Telah menceritakan kepada kami
Muhammad bin Abi Bakar, menceritakan kepada kami
Mu'tamir, dari
‘Ubaidillah, dari
Thabit, dari
Anas, ia berkata; Nabi shallallahu ‘alaihi wasallam sedang berkhuthbah pada hari jumu‘ah, tiba-tiba orang-orang berdiri seraya berteriak; Wahai Rasulullah, hujan tidak kunjung turun, pepohonan mengering, dan hewan ternak binasa, maka berdoalah kepada Allah agar memberi kami hujan.
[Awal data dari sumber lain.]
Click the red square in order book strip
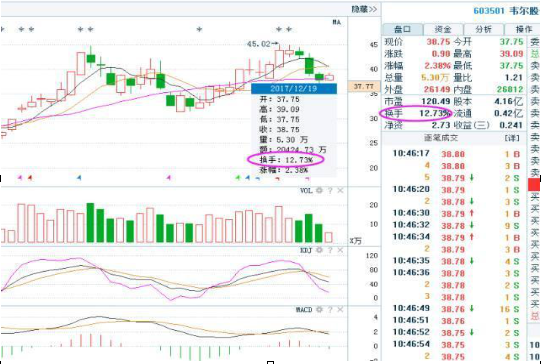 coord(534,184)
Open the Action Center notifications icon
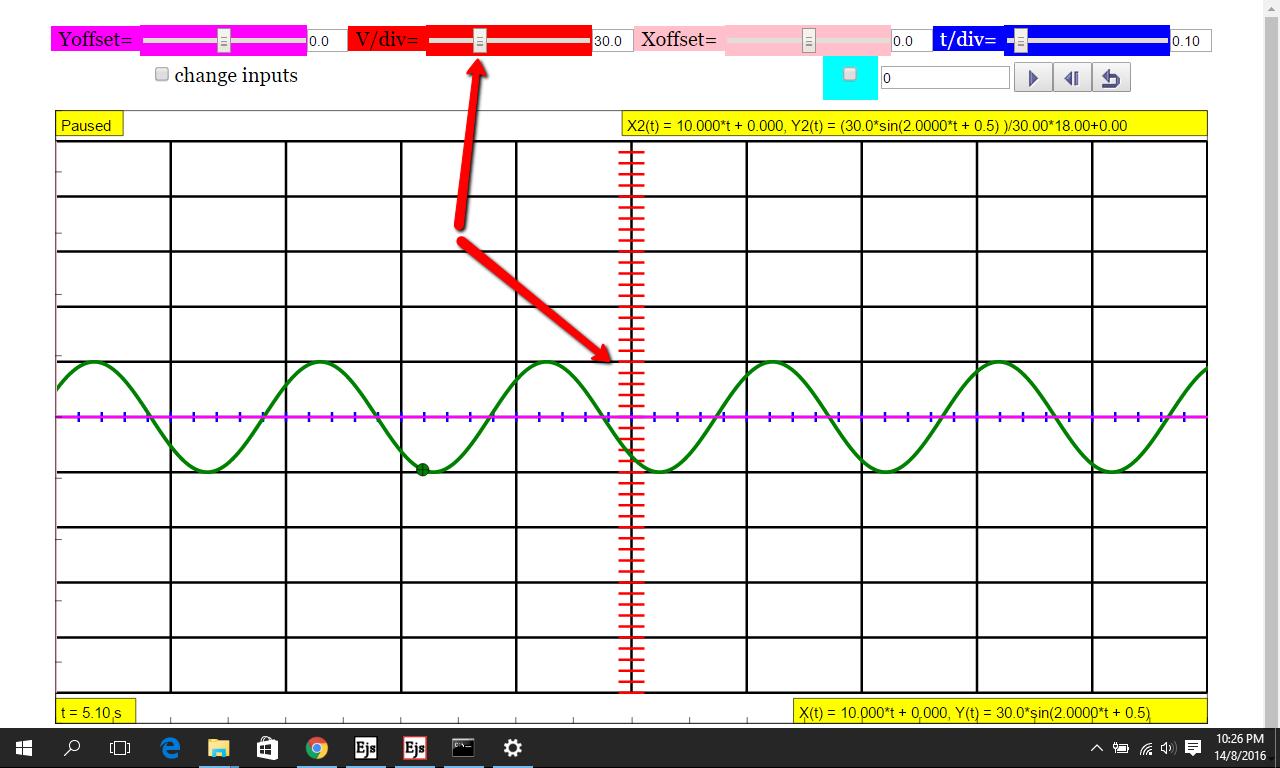Viewport: 1280px width, 768px height. click(x=1193, y=748)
Beliau bersabda: Allahummasqina (Ya Allah berilah kami hujan) dua kali. Demi Allah, kami tidak melihat segumpal awan pun di langit. Tiba-tiba muncullah awan dan hujan pun turun. Beliau turun dari mimbar lalu shalah. Tatkala beliau selesai, hujan terus turun hingga jumu‘ah berikutnya. Tatkala Nabi shallallahu ‘alaihi wasallam berdiri berkhuthbah, mereka berteriak kepada beliau; Rumah-rumah telah roboh dan jalan-jalan terputus, berdoalah kepada Allah agar menahannya dari kami. Nabi shallallahu ‘alaihi wasallam pun tersenyum kemudian bersabda: Allahumma hawalaina wala ‘alaina. Maka awan pun tersingkap dari Madinah, hujan turun di sekelilingnya namun tidak turun setetes pun di dalam kota Madinah. Aku melihat ke arah kota Madinah seolah-olah ia berada di tengah-tengah karangan bunga (awan di sekelilingnya).